Simultaneous quantitation of endogenous levels of cortisone and cortisol in human nasal and bronchoalveolar lavage fluids and plasma via gas chromatography-negative ion chemical ionization mass spectrometry

Investigation of the influence of pulmonary disease upon local catabolism of cortisol in vivo is limited by the lack of availability of a selective and sensitive assay for simultaneous quantitation of cortisol and cortisone in lung and nasal lavage fluids as well as in plasma. Synthesis of bispentafluorobenzylcarboxymethoxime derivatives of cortisone and cortisol followed by trimethylsilylation yields compounds with almost ideal gas chromatographic properties. The derivatized steroids generate intense M^-·-181 fragment ions in negative ion chemical ionization mass spectrometry. Monitoring of ions at m/z 829 and m/z 903, respectively, for cortisone and cortisol and corresponding fragment ions generated from multideuterated internal standards provides the analytical basis for assessment of local in vivo conversion of cortisol to cortisone in the respiratory system of human subjects.

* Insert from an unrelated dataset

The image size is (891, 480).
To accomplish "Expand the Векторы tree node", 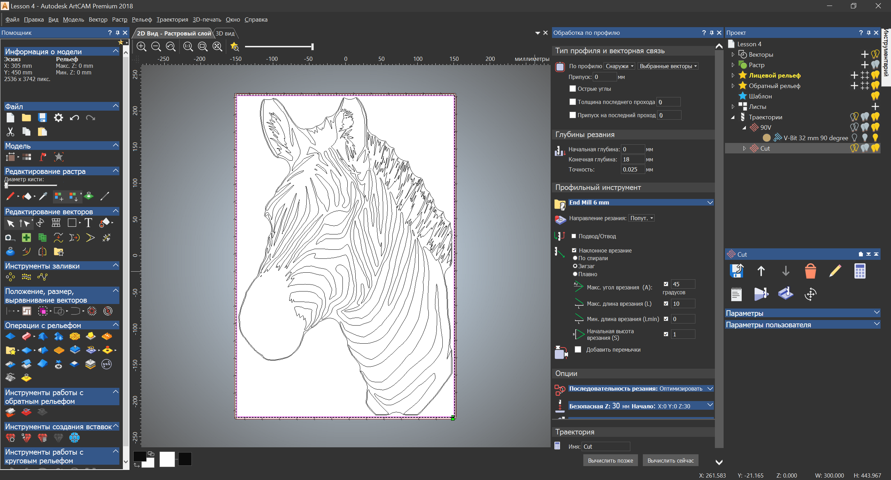I will tap(733, 55).
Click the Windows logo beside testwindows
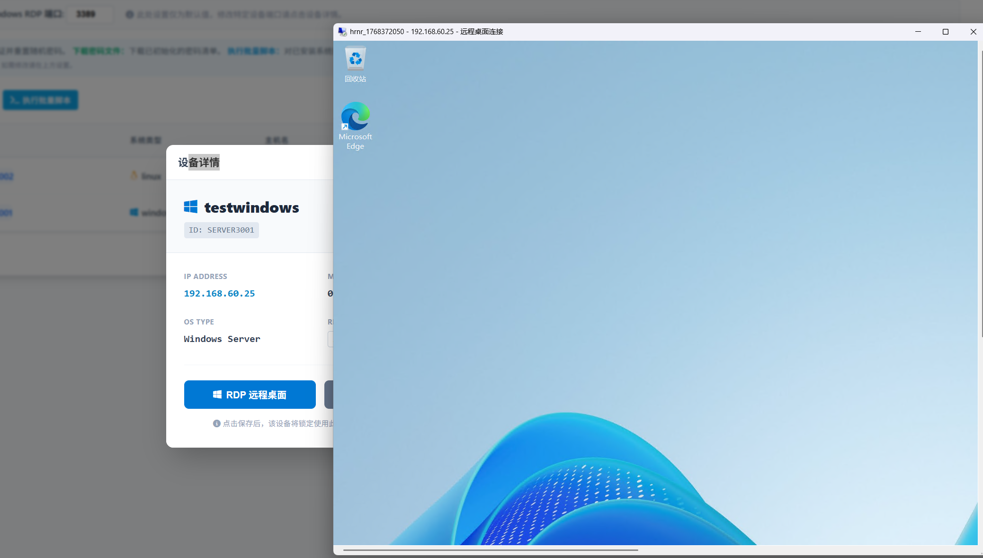Screen dimensions: 983x558 (x=191, y=207)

The assay method displays excellent reproducibility with variations ≤10%. Detection limits are ≤1 pg of steroid analyte per injection (S/N > 3). Endogenous levels of cortisone and cortisol, respectively, measured in human samples were as follows: nasal lavage fluid, 47 and 25 pg/ml; bronchoalveolar lavage fluid, 380 and 153 pg/ml; plasma 12.8 and 61.6 ng/ml.